Haha. But he's also qualified. Let's be serious. As I read, he wrote a script with Shawn Davis about Chernobil f.i.. They know what they're doing. And they feel the stuff and know why they wrote it (I hate it to talk about third persons like that btw)

"Not rejections driving me back"

I stated this comment as a placeholder, because it's noticeable that you are hungry (< we'd say it like that in Germany). Do it, Kevin. Sell that book, whatever. Self-publishing etc… There is no other way than being brave, pitch, call, email, talk,,, and eat shit without much/any despair.

… your dialoge…

"I know, that's lame."

It isn't. It's a good scenario. Of course, it even could be milked out more. The question is: What for?

What is the flick?  Does it fit? .... You cannot, imo, invent 3 minutes and let them work or function independently from what you're doing as a whole.

I repeat myself: You are ready and qualified. It's not only my opinion, Kevin. It's the truth. And that's not a smarm move, or whatever you'd say in English.

IMO you hide yourself behind those systems. You're good enough.
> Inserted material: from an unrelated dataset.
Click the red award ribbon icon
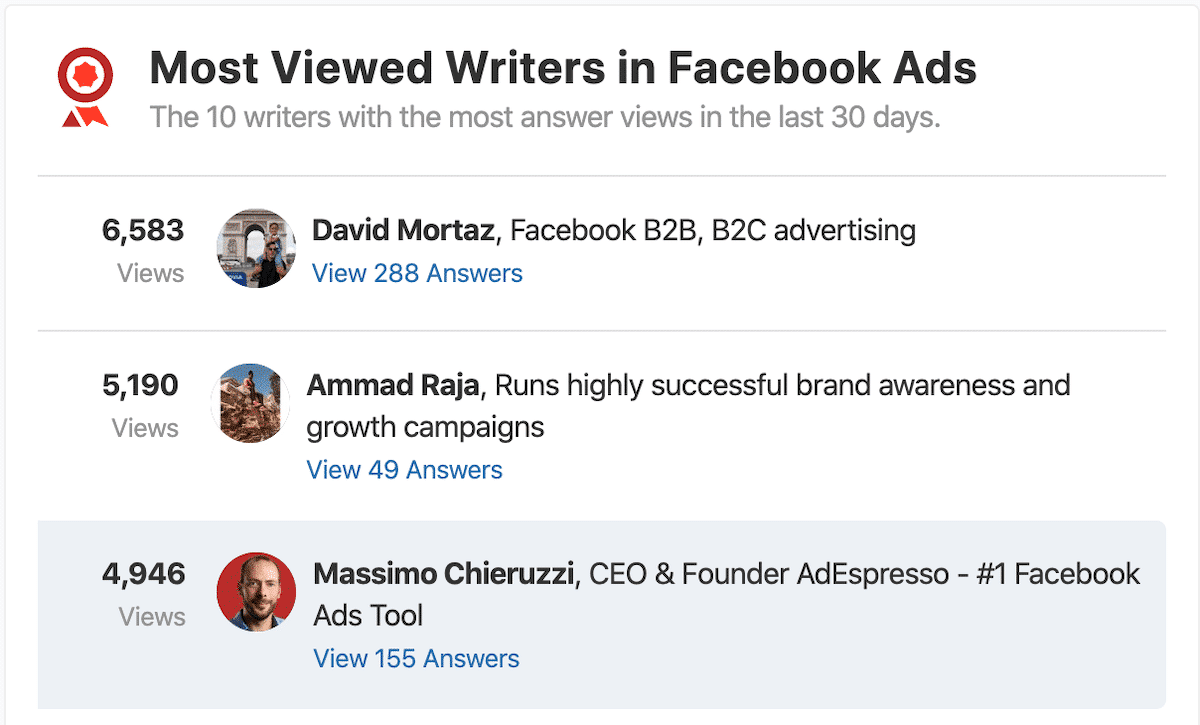(84, 87)
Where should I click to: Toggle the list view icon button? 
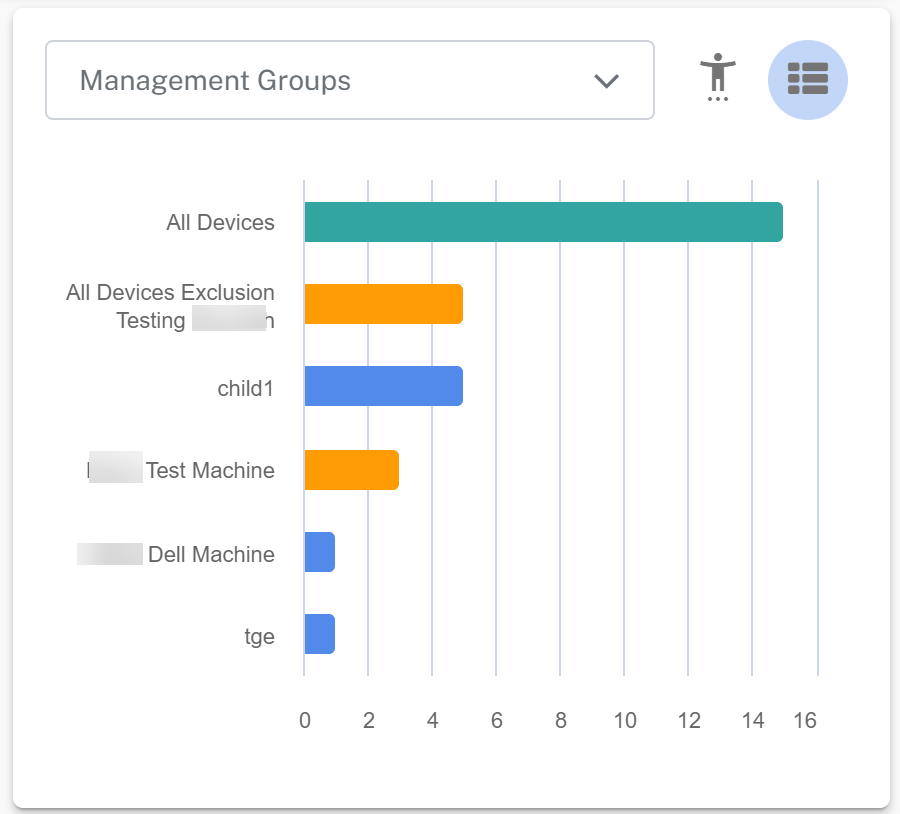click(807, 80)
I read your discussions with Dream for three years now, and he's an expert, but more pragmatic than you, what is good and respectable too (again: I hate it to talk about third persons), -- and you withstand (<not sure if it's the right word) with your emotional side. Movies are about feelings: I never thought you have a bad position in whatever kind of discussion, rather a massively strong one.